Peripheral serum corticosteroid concentrations in relation to the rat adrenal cortical circadian rhythm in androgen-induced hypertension.

Adrenal function was assessed in control rats and in rats treated for 2 and 4 weeks with 17 alpha-methylandrostenediol (MAD; 17 alpha-methyl-5-androstene-3 beta-diol), a synthetic androgen known to produce hypertensive cardiovascular disease. In both groups and at both time periods, a circadian rhythm of blood corticosteroid concentrations was observed. The high point for serum corticosterone (B), 18-hydroxy-11-deoxycorticosterone (18-hydroxy-DOC), and 11-deoxycorticosterone (DOC) concentrations occurred at the beginning of the dark period (1800 hours), and the low point occurred at the onset of the light period (0600 hours). Serum concentrations of DOC were always found to be higher in MAD-treated rats as compared with controls. The serum concentrations of B and 18-hydroxy-DOC were lower than control values at 1800 hours but higher than control concentrations at 0600 hours. The in vitro 11 beta- and 18-hydroxylation of DOC was markedly reduced with MAD treatment.

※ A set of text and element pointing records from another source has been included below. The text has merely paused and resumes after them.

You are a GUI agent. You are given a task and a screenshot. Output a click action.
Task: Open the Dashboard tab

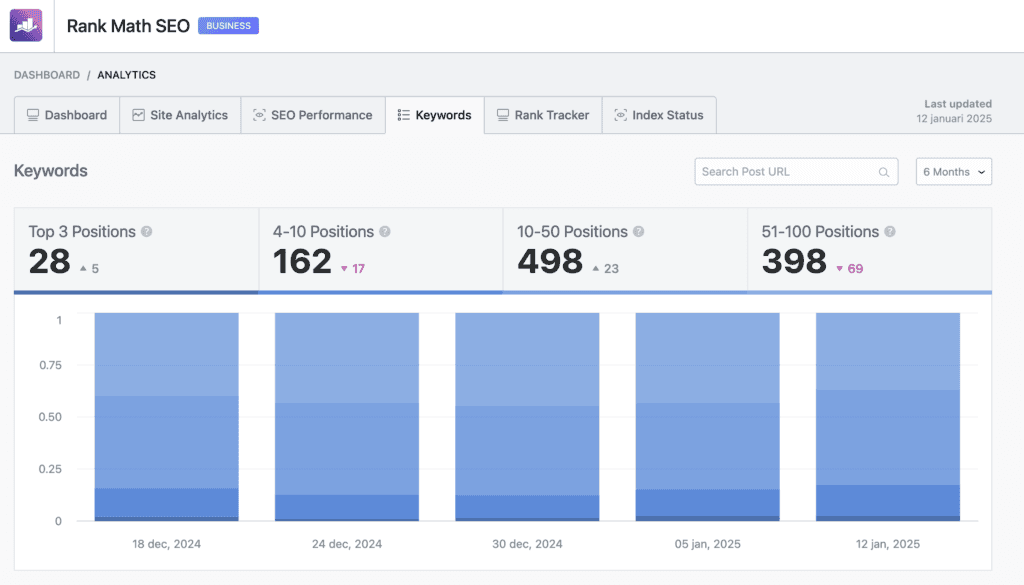(67, 115)
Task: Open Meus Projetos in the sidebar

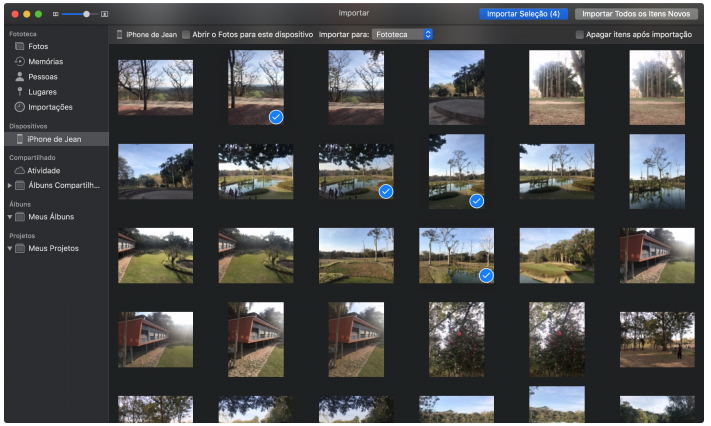Action: pyautogui.click(x=54, y=248)
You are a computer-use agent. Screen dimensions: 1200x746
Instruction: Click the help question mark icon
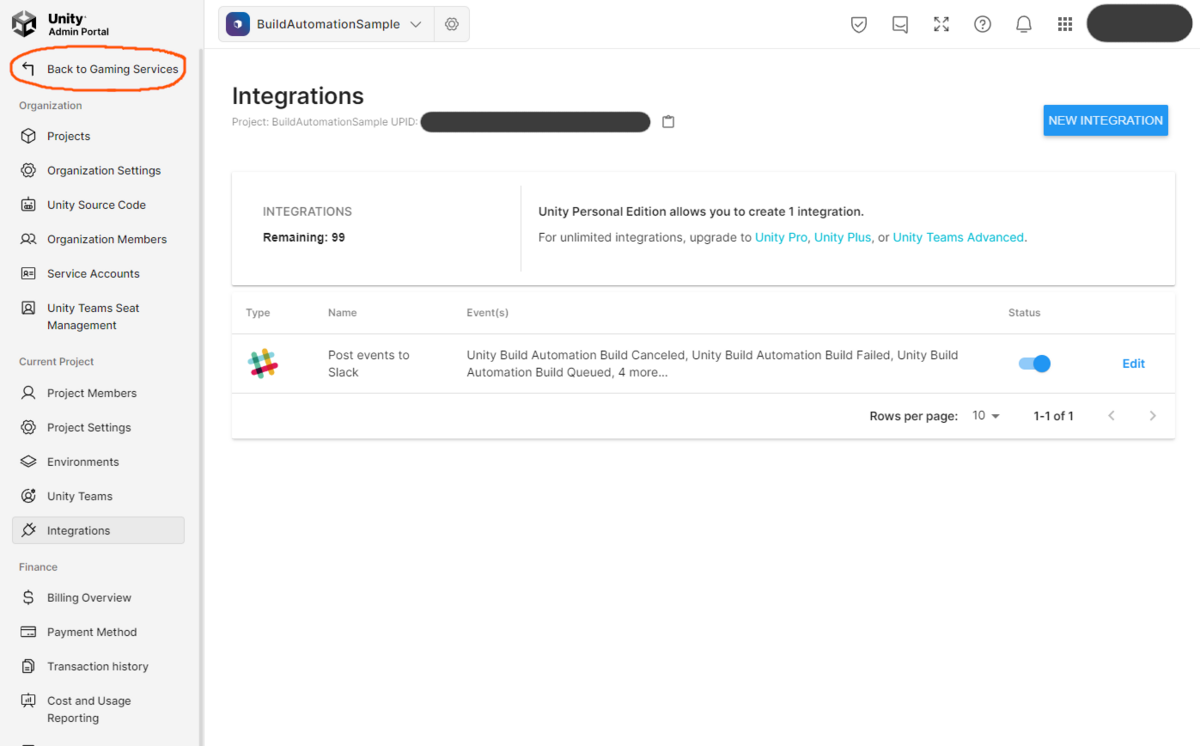982,23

In contrast, cholesterol side-chain cleavage activity was higher in animals treated with MAD. These in vitro findings correlated with spectral studies that showed a decreased binding of DOC to cytochrome P450(11) beta and increased binding of cholesterol to cytochrome P450scc. These studies suggest that MAD treatment selectively decreases 11 beta- and 18-hydroxylation in adrenal mitochondria, and this results in an increased serum concentration of DOC, a hypertensinogenic steroid. This effect of MAD on peripheral serum DOC concentration is most readily observed in quiescent animals at the high point of the circadian rhythm.